Why is getc() an improvement over fgetc()? I've heard this stated but
never explained.

pete has addressed this question already.

Where in the C standard does it say this?

Section 42.4.2$4(2).

To ask the same thing less confrontationally, why is this better?

Well, "better" is in the eye of the beholder, of course, but for me it's
a question of using an idiom versus not using an idiom.

I have been using C on and off for a number of years, and I would
probably consider myself "average" and certainly not as good as many
regulars on clc. I can read C expressions such as *to++ = *from++ well
because they are idiomatic;

Quite so. As a C programmer, one ought to familiarise oneself with the
ideas of pre- and post-increment.

however, the if statement you stated is
not so idiomatic that I recognise it immediately. I therefore find the
2-line version easier to read.

Oddly, I found it harder to read! Still, that's folks for you. Never so
happy as when we're complaining...

In any case, I don't think this criticism of MM's book is particularly
noteworthy in amongst some of the more substantial claims being thrown
around.

Oh, I agree - this is all minor league stuff. But it's the code that was
in front of me at the time. I agree that there wasn't very much wrong
with it.

Would you necessarily include this extra code in an algorithms book?

There is no need to put *any* code in an algorithms book. But if you're
*going* to include the code, include the right code - code that works,
implements the algorithm properly, handles errors appropriately, and is
robust in the face of straitened resource circumstances.

I
haven't made up my mind; on the one hand, I think a comment afterwards
about this would suffice, but on the other hand if you're
reimplementing fgets() then it's definitely a C task and should be
done in an impeccable C manner.

And that's basically what he's trying to do, except that he's trying to
improve on fgets (by making it possible to read arbitrarily long lines
in a single call) - but failing, IMHO. His poor design and poor
implementation doom the attempt from the start.

Philip Potter · Aug 21, 2007

Richard said:
Philip Potter said:

Section 42.4.2$4(2).

Well, "better" is in the eye of the beholder, of course, but for me it's
a question of using an idiom versus not using an idiom.

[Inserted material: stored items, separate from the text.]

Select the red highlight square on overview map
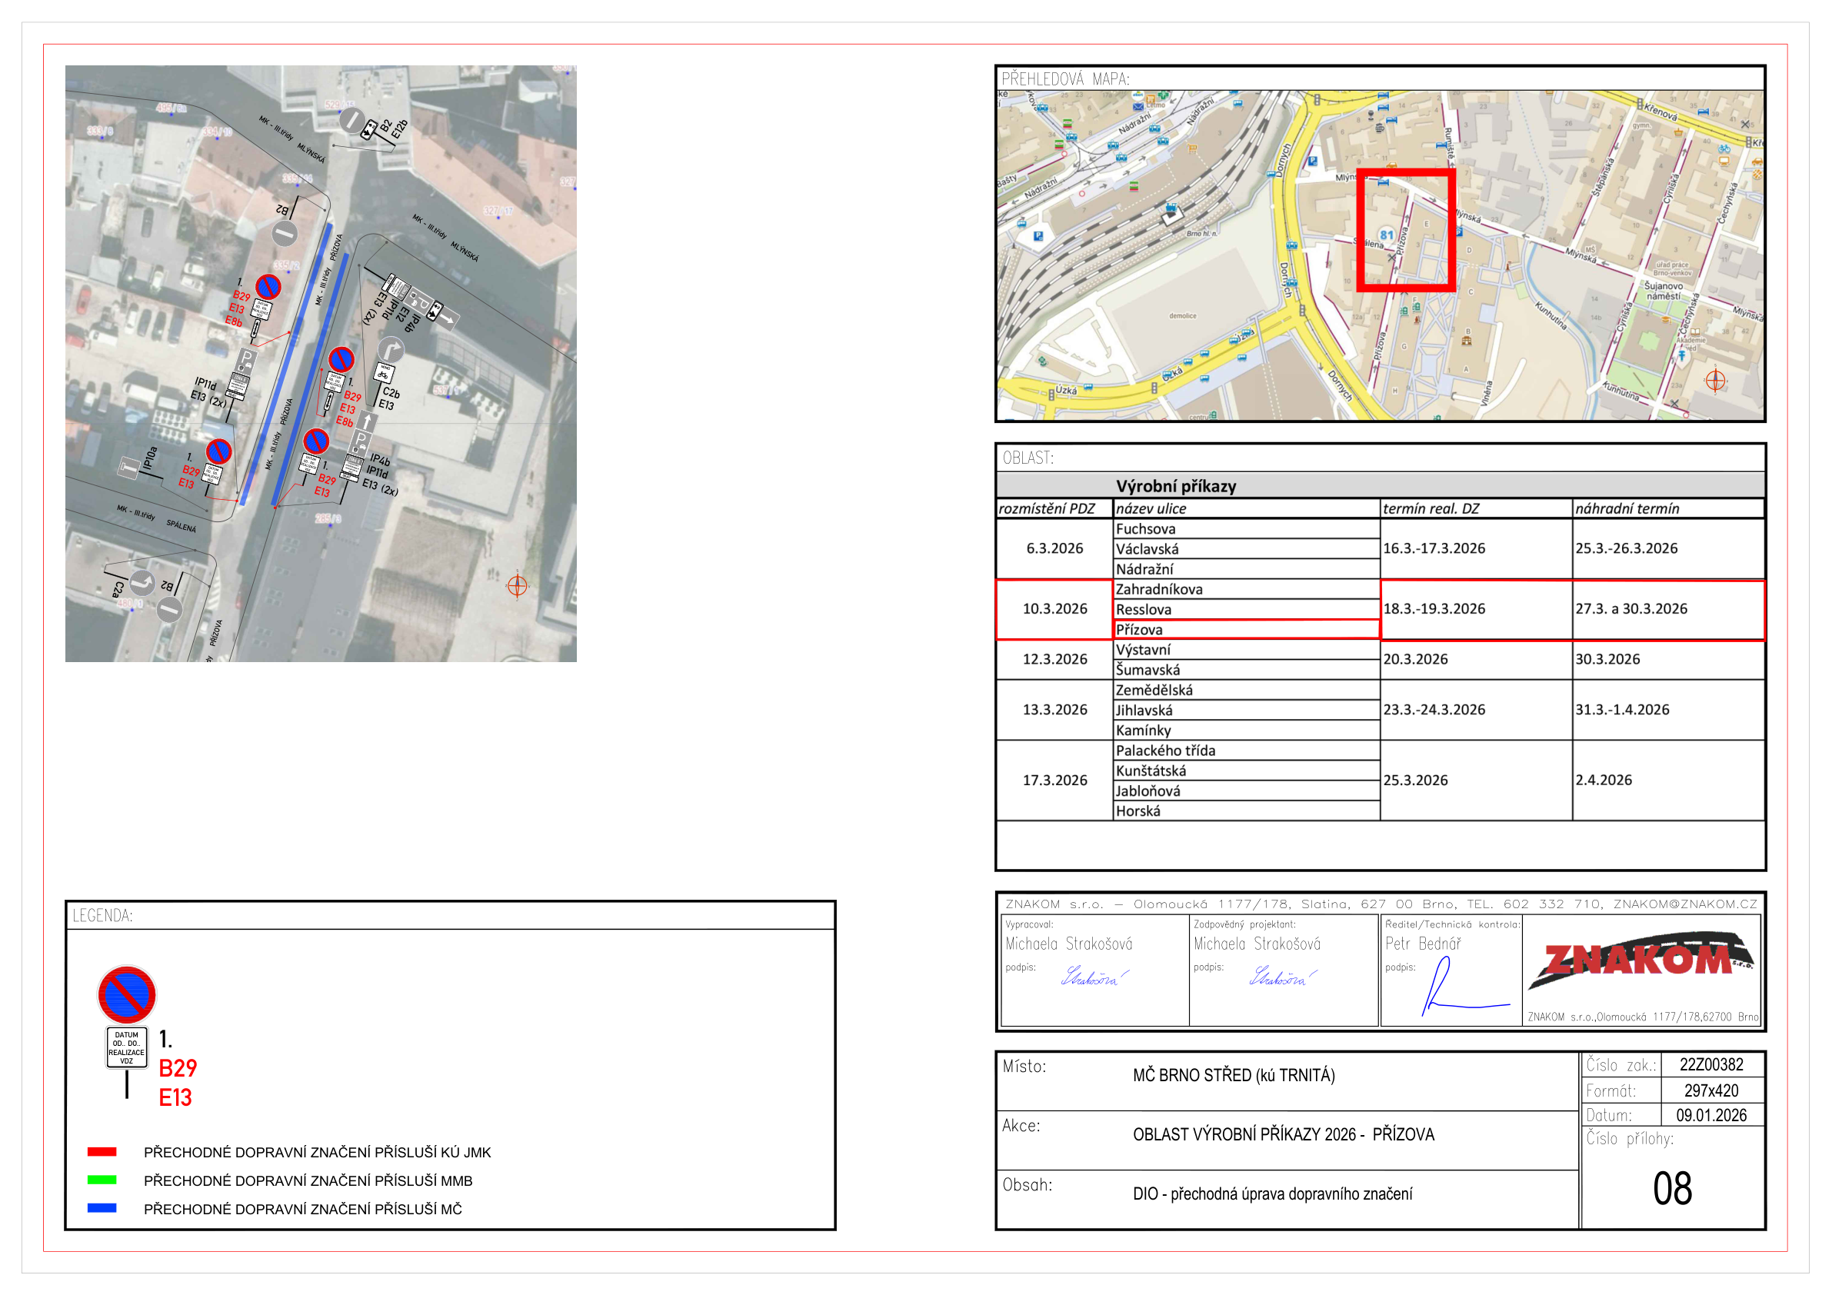[1406, 229]
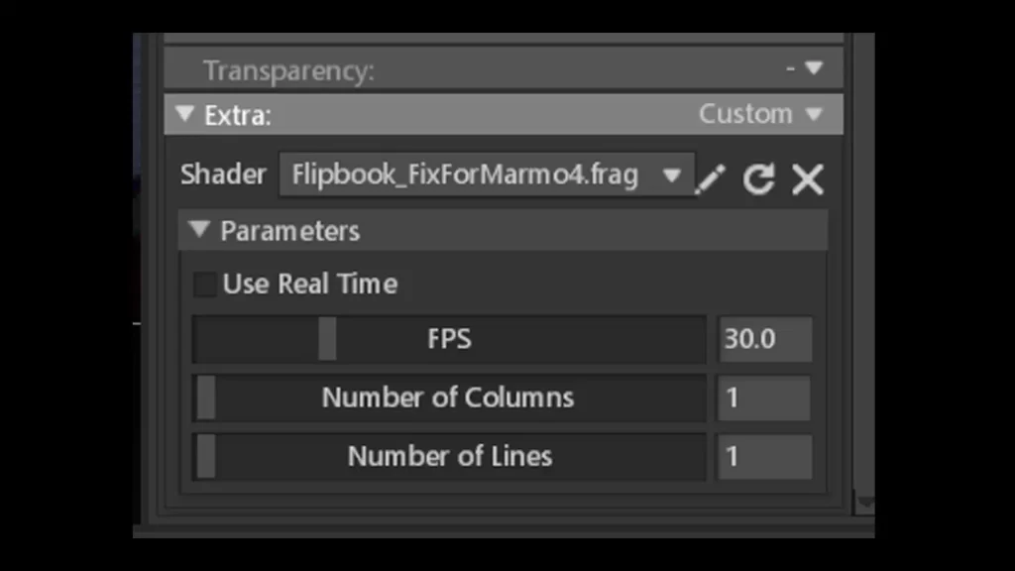The height and width of the screenshot is (571, 1015).
Task: Click the Number of Lines value field
Action: pos(764,456)
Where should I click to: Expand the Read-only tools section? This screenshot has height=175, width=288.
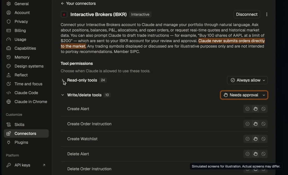tap(63, 80)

Idioms are not universal; it will depend on your project team which
idioms are recognised and common, and which are less common and harder
to read. I find your focus on your own idioms as "good C" to be a little
absolutist.

Quite so. As a C programmer, one ought to familiarise oneself with the
ideas of pre- and post-increment.

But there's a difference between knowing what the operators do and being
able to read idiomatic statements using those operators quickly. I can
read *to++ = *from++ quickly not because of my knowledge of precedence
but because of my knowledge of idioms. If I saw
*++to = *++from I would take longer to read it, not because any of the
operators are unfamiliar but because it is less idiomatic and less
common. (The fact that it is unidiomatic is a hint that it is probably
wrong.)

Similarly, when I have trouble reading

if (++n == limit) { /*...*/ }

it is not because I am unfamiliar with preincrement, it is because I am
unfamiliar with this idiom.

Oddly, I found it harder to read! Still, that's folks for you. Never so
happy as when we're complaining...

I don't think we disagree too much here.

Just to be clear, I feel that idioms are in general a good thing which
serve to make code terser and easier to read, provided your readers are
familiar with them.

There is no need to put *any* code in an algorithms book. But if you're
*going* to include the code, include the right code - code that works,
implements the algorithm properly, handles errors appropriately, and is
robust in the face of straitened resource circumstances.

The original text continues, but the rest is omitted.